Opinion: Free Trade with Ethanol Producers Critical to U.S. Security


PHOTO

Washington DC March 15, 2007; The AIADA newsletter reported that Holman Jenkins of the Wall Street Journal writes today that President Bush's meeting with Brazilian President Luiz Inácio Lula da Silva last week was a blow against the U.S. farm lobby, long recognized for its protectionism and parochialism.

According to industry experts, the best kind of energy security is a diversity of suppliers. Bush's trip to Brazil was a step towards that goal.
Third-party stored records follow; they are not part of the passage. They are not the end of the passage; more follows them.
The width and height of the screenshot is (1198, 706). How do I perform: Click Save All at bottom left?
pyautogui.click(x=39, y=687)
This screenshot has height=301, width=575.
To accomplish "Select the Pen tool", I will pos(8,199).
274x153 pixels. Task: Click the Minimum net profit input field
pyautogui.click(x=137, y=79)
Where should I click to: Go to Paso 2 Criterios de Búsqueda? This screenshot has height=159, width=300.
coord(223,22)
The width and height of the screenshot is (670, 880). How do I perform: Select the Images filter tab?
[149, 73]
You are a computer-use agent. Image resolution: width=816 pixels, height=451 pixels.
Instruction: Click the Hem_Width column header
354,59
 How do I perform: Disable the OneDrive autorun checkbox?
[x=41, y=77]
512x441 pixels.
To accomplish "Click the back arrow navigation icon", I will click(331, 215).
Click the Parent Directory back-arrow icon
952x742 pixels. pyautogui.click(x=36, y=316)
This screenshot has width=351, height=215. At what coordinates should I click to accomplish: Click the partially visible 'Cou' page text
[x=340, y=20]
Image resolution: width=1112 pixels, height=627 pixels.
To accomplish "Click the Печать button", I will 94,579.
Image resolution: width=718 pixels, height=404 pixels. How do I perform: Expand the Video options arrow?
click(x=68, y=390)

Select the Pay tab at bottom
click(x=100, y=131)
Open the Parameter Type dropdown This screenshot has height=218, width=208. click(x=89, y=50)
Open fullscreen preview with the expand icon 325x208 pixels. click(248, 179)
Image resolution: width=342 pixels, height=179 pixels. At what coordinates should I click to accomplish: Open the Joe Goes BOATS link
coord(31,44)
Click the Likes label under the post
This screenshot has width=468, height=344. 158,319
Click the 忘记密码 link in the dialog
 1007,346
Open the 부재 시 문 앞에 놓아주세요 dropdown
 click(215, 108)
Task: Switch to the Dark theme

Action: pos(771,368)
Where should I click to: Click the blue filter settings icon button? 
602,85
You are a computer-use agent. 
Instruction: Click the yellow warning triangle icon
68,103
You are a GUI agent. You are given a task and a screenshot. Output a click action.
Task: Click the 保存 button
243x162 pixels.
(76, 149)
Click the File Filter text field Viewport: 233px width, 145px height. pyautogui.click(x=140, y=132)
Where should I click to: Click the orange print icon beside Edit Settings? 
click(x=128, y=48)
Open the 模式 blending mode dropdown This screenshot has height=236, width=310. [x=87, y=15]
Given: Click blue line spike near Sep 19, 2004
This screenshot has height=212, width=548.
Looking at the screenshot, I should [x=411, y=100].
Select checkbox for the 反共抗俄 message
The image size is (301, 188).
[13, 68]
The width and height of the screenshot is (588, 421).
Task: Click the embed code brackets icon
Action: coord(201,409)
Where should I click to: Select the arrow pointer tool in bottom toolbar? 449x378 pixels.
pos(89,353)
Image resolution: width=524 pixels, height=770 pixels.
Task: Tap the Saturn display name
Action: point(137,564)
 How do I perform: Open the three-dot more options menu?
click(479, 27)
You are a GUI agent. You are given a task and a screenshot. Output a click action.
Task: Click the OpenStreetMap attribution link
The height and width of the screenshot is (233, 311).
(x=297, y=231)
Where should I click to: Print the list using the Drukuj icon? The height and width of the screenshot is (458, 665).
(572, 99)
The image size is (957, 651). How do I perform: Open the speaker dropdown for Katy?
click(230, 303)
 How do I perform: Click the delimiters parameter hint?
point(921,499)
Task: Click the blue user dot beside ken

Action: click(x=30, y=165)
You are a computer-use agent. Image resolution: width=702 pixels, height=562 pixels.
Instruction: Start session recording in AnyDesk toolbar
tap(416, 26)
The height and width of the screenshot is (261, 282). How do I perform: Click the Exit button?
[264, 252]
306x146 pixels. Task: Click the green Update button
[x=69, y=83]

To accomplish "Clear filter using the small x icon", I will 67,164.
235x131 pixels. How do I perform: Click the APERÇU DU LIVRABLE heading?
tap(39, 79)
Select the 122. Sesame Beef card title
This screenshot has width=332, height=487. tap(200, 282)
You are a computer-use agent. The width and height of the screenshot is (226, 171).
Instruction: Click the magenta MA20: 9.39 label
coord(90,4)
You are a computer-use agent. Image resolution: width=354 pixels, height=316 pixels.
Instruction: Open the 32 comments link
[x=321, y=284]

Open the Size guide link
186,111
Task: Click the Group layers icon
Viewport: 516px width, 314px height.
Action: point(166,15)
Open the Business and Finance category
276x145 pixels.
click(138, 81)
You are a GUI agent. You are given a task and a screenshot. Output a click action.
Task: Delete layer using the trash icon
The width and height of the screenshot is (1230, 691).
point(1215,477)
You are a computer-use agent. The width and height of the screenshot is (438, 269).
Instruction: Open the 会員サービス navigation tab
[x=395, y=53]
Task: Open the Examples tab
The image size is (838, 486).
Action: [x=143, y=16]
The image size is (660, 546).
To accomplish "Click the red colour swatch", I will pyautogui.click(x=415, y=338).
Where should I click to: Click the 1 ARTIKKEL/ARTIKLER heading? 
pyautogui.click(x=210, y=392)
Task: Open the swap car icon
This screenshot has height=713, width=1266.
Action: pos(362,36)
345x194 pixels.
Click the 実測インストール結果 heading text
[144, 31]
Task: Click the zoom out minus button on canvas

Washington has come to an important crossroads: Will we compound mistakes of the past, using subsidies and protectionism to foster the domestic ethanol industry, or will we support a free global market in biofuels, which would genuinely improve U.S. energy security?

Such a move would quickly cut down on petrodollar dictators. Administration officials have assured the farm lobby that last week's Brazil agreement is no prelude to repealing America's egregious 54-cent-per-gallon tariff on most imported ethanol. The U.S. isn't looking to welcome all this cheap motor fuel into its own market.

Banish the thought! Somebody didn't get the memo to President Silva, who directly drew attention to the U.S. tariff. "They talk a lot about free trade, but they like to protect their own products," he said, and couldn't have been more right.